A paper published in the Journal of the American Medical Association out of the University of Oxford, reported that 10.5 million children world wide have lost parents or care givers due to COVID-19 from January 1, 2020 to May 1. 2022. 7.5 million children were left orphaned with both parents dying from COVID-19. The Imperial College of London offers a daily report on the number of children who have lost a care giver on any given day. As of September 13, 2022 that number has risen to 10.6 million children.

40.6% of these children are in South East Asia, 24.3% are in Africa, 14% in the Americas, 14.6 in the Eastern Mediterranean, 4.7% in Europe, and 1.8% in the Western Pacific region. In India there are 3.5 million orphaned children due to COVID-19.

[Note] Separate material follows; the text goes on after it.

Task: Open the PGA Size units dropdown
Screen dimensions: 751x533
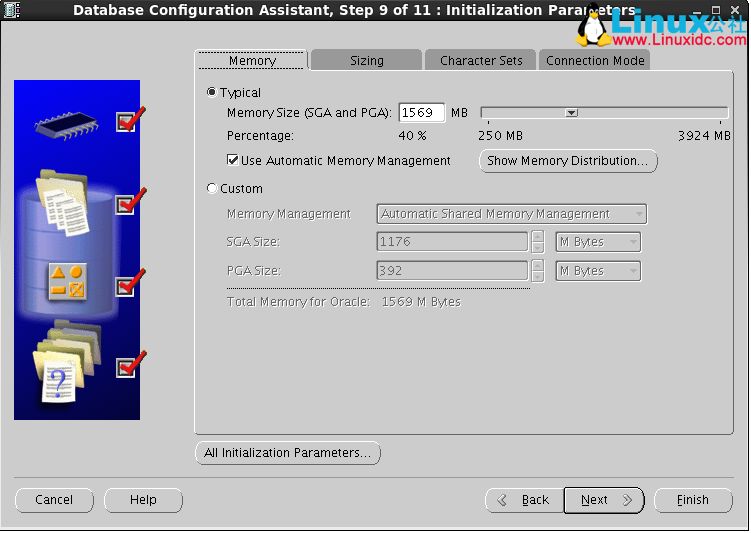Action: pyautogui.click(x=598, y=271)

In America from April 1, 2020 through June 30, 2021, data suggest that more than 140,000 children under age 18 in the United States lost a parent, custodial grandparent, or grandparent caregiver who provided the child’s home and basic needs, including love, security, and daily care. Approximately 1 out of 500 children in the United States has experienced COVID-19-associated orphan hood or death of a grandparent caregiver. “Children facing orphan hood as a result of COVID is a hidden, global pandemic that has sadly not spared the United States,” said Susan Hillis, CDC researcher and lead author of the study.

With America’s COVID-19 relief funding being cut by the Senate across the board, there is no help for these children who have lost everything. Florida’s “Stunt Governor” Ron DeathSantis has vowed to coerce as many of Florida’s COVID orphans as he can onto a plane to Martha’s Vineyard to gain notoriety in his bid to run for president.